Tous ces dérèglements sont soigneusement compilés et analysés dans les récents rapports du GIEC. Même si on peut déplorer qu’ils ne percolent pas toujours sur nos écrans parce que concomitants avec le transfert de Messi pour le premier rapport, la guerre en Ukraine pour le second et enfin avec les élections législatives pour le troisième, ces rapports démontrent comme s’il en était encore besoin, que nous, citoyens des pays développés et nos gouvernements sommes bien informés depuis des décennies de notre responsabilité sur l’impact de l’émission massive de ces combustibles fossiles dans notre atmosphère.

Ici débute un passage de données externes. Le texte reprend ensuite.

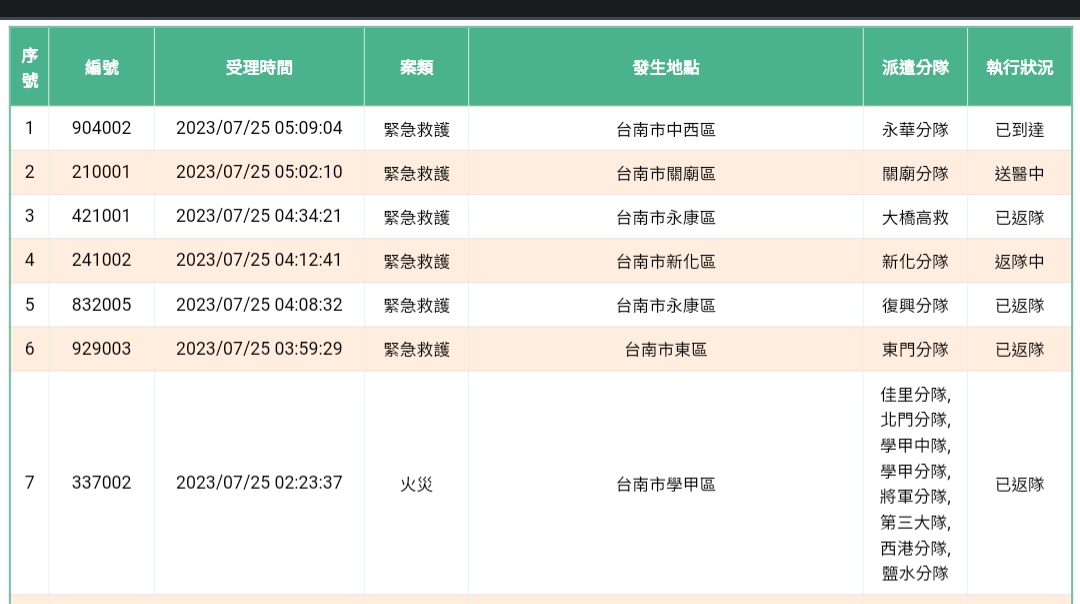Select case number 904002

(101, 129)
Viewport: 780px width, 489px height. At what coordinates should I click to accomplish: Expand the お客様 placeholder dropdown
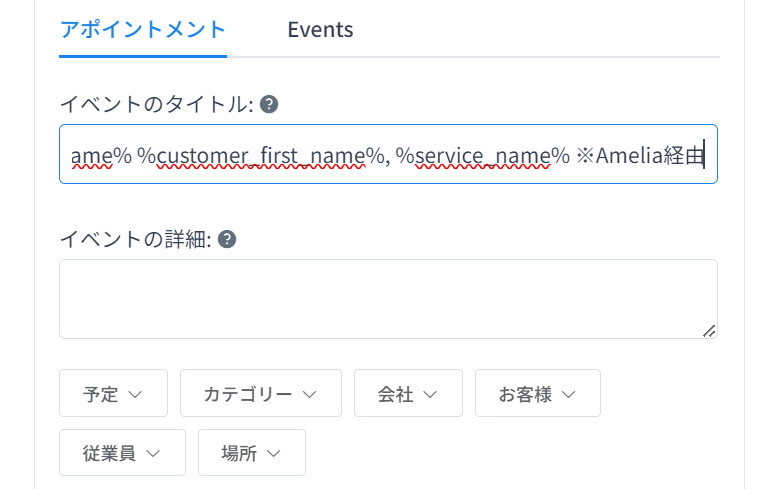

L’effondrement de ce glacier de haute altitude illustre les ruptures de notre système climatique, et particulièrement la fragilité de notre cryosphère, avec la fonte rapide de la banquise l’été dans l’hémisphère nord, la disparition annoncée de très nombreux glaciers, la fonte des calottes Groenlandaise et Antarctique qui contribuent inéluctablement à une hausse du niveau marin inédite depuis des millénaires.
Paradoxalement, le temps entre le diagnostic, la prise de conscience et l’action devrait s’étaler sur des dizaines d’années, puisque ces bouleversements climatiques remettent en cause profondément notre système de production. Or, le défi illustré par la catastrophe de Marmolada vient mettre en évidence une nouvelle fois que ce temps nous est compté. Face à l’accélération du dérèglement climatique, il faut répondre par une accélération de politiques cohérentes d’atténuation et d’adaptation à l’échelle globale et territoriale. Or même en France, pays où a été signé l’accord de Paris à l’issue de la COP21 le compte n’y est pas, comme le montre le récent rapport du Haut conseil pour le climat.